Zuidergo
Sudergoa pagus Sutrachus Deel van het Frankische Rijk | ||
---|---|---|
? — 13e eeuw | ||
Algemene gegevens | ||
Hoofdstad | Stavoren | |
Talen | Oudfries | |
Religie(s) | Christendom | |
Politieke gegevens | ||
Type deelgebied | Gouw | |
Hoofd deelgebied | Gouwgraaf | |
Vergadering | Gouwding |
Zuidergo (Fries: Sudergoa; Latijnse vermelding: in pago Sutrachi,[1] in de eerste naamval pagus Sutrachus) is een naam die voorkomt in oude documenten over Friesland. Het zou een graafschap geweest zijn waarvan Stavoren de hoofdplaats was. In latere documenten is ook sprake van het graafschap Stavoren. De naam Zuidergo verwijst dan naar de ligging ten opzichte van de drie andere gouwen Westergo, Oostergo en Bornego.

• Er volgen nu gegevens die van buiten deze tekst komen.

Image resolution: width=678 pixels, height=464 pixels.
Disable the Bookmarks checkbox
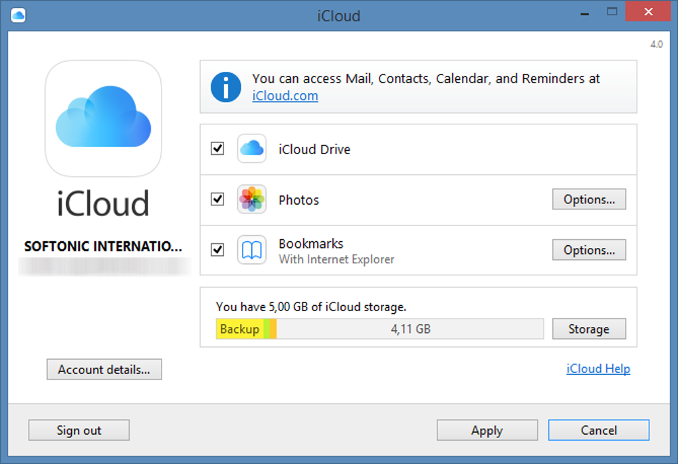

De oudste vermelding van Zuidergo dateert uit 845. Er is sprake van een schenking van enige landerijen aan het Klooster Werden gelegen in Zuidergo. In 1006 kreeg Liudolf van Brunswijk de Friese gouwen in handen, zodat Zuidergo deel ging uitmaken van het Graafschap Midden-Friesland.
In een document uit 1086 is sprake van de gift van het graafschap Stavoren aan de Utrechtse bisschop. Een verklaring voor die naamswijziging zou kunnen zijn dat een groot deel van het graafschap Zuidergo tussen 845 en 1086 verloren was gegaan bij de vorming van de Zuiderzee. Het restant zou daarom als Stavoren aangeduid worden. Egbert II van Meißen was voorafgaand aan de overdracht van Zuidergo aan de bisschop van Utrecht de gouwgraaf, maar door opstandigheid jegens de keizer geraakte hij bij hem in ongunst en verloor zijn gebied.
Voornamelijk in de 12e eeuw is een groot deel van Zuidergo verzwolgen door het water. Wat ervan restte, ging in de 13e eeuw deel uitmaken van Westergo. In de 14e eeuw viel Bornego uiteen en nog geen eeuw later ontstond Zevenwouden, waartoe ook een klein deel van het voormalige Zuidergo ging behoren.